*** DATA RECORDS ***

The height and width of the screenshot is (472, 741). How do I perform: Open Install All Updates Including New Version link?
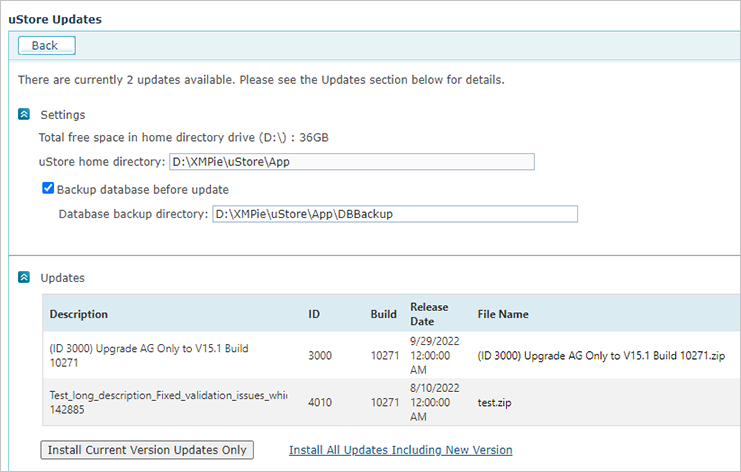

*** End of DATA RECORDS ***
*** DATA RECORDS ***

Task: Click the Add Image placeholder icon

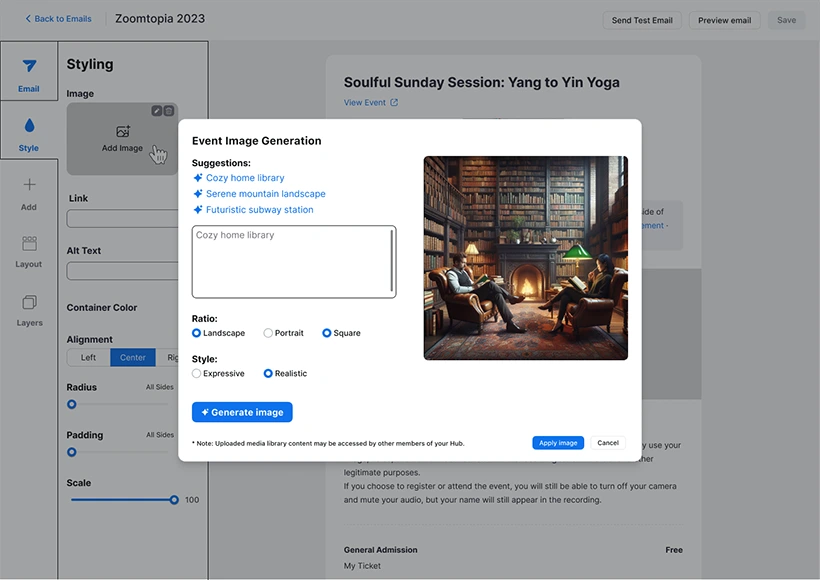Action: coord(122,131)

*** End of DATA RECORDS ***
*** DATA RECORDS ***

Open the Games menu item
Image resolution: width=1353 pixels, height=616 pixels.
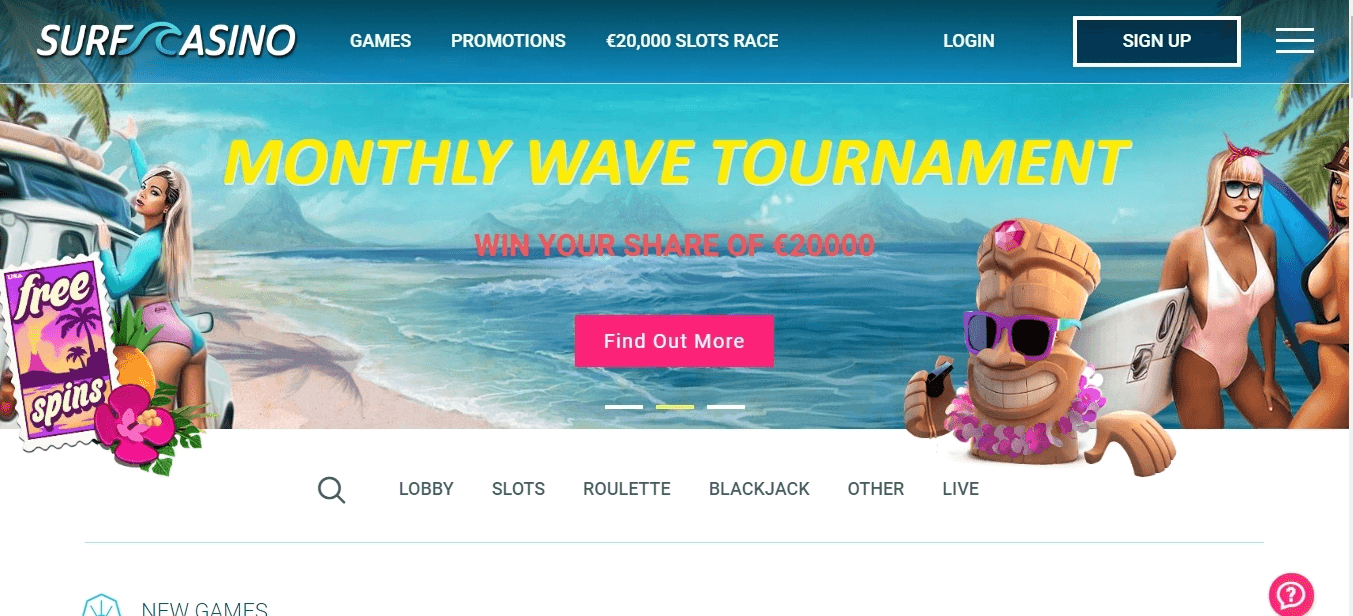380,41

*** End of DATA RECORDS ***

▶ **TRY IT**
Each line of the data in which the string "Open" appears needs to be copied.

▶ **SOLUTION**
The height and width of the screenshot is (472, 741). How do I perform: Open Install All Updates Including New Version link?
Open the Games menu item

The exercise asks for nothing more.